→ WHAT THE EXERCISE ASKS:
Give only the number of lines in these records that contain the word "will".

→ GIVEN ENTRIES:
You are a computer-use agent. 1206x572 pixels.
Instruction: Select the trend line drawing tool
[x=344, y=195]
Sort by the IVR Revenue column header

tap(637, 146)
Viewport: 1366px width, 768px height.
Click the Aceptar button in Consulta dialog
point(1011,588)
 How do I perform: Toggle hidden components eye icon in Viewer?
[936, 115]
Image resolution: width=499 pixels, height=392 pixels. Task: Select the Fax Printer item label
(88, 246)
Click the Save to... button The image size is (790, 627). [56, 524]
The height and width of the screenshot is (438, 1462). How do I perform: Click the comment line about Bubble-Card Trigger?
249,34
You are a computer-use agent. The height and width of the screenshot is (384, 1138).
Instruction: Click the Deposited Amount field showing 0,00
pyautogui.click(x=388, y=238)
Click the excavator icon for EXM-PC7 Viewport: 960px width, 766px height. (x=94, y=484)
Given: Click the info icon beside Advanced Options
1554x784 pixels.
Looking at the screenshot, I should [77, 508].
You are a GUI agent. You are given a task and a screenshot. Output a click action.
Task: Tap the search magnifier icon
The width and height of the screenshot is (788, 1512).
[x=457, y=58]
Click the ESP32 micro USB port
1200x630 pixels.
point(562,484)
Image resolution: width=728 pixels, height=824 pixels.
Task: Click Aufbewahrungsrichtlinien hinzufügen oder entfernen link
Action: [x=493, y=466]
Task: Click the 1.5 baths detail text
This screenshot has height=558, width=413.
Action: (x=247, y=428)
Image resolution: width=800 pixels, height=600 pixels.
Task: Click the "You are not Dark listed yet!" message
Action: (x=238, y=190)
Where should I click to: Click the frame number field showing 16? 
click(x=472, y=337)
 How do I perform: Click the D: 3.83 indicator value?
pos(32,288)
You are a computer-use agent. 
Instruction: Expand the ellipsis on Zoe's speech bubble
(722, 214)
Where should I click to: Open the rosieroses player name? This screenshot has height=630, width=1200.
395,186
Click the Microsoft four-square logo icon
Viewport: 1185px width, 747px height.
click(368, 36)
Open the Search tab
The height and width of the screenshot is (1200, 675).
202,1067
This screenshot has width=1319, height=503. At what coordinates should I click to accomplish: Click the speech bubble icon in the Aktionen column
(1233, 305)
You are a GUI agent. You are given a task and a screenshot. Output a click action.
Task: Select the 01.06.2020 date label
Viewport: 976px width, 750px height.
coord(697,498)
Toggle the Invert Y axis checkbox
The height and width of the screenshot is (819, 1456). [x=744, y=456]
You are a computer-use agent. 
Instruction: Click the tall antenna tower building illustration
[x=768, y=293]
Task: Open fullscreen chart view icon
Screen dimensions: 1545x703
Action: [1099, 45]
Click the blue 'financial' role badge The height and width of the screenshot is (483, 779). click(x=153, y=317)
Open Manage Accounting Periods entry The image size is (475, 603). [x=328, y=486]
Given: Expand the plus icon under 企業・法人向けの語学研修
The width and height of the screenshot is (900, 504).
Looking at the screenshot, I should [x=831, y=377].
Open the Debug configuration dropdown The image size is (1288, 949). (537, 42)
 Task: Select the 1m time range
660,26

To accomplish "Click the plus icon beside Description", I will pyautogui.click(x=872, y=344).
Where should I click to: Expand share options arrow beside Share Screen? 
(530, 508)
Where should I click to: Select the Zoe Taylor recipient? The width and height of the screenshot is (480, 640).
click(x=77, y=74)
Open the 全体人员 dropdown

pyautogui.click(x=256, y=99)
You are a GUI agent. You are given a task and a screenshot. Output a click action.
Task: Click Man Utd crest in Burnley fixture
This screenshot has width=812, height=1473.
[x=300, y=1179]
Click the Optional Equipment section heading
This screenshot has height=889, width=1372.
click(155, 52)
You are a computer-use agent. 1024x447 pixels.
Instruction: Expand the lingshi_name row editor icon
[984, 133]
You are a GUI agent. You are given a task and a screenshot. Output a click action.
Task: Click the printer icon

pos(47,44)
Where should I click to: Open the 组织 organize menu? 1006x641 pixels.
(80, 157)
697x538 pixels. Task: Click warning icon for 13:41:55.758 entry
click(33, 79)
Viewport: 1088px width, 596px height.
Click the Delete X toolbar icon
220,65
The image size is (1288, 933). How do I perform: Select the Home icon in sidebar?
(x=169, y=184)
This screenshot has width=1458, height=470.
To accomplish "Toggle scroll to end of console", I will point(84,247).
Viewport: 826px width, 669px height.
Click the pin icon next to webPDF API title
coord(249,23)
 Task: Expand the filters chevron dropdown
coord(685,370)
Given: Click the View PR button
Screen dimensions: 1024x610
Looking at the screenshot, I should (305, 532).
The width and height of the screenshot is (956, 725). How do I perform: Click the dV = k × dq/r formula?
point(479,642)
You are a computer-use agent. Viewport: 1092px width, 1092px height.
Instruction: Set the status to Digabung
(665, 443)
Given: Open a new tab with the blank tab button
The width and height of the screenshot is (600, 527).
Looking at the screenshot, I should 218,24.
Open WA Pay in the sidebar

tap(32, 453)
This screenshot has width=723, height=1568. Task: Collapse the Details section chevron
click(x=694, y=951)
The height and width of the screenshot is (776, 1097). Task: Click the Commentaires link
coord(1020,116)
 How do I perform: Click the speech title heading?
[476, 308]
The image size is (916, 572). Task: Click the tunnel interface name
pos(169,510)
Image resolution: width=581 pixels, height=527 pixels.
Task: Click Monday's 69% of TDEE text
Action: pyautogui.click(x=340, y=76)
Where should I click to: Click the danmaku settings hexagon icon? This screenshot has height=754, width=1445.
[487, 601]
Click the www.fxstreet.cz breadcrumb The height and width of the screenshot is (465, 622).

→ ANSWER SECTION:
2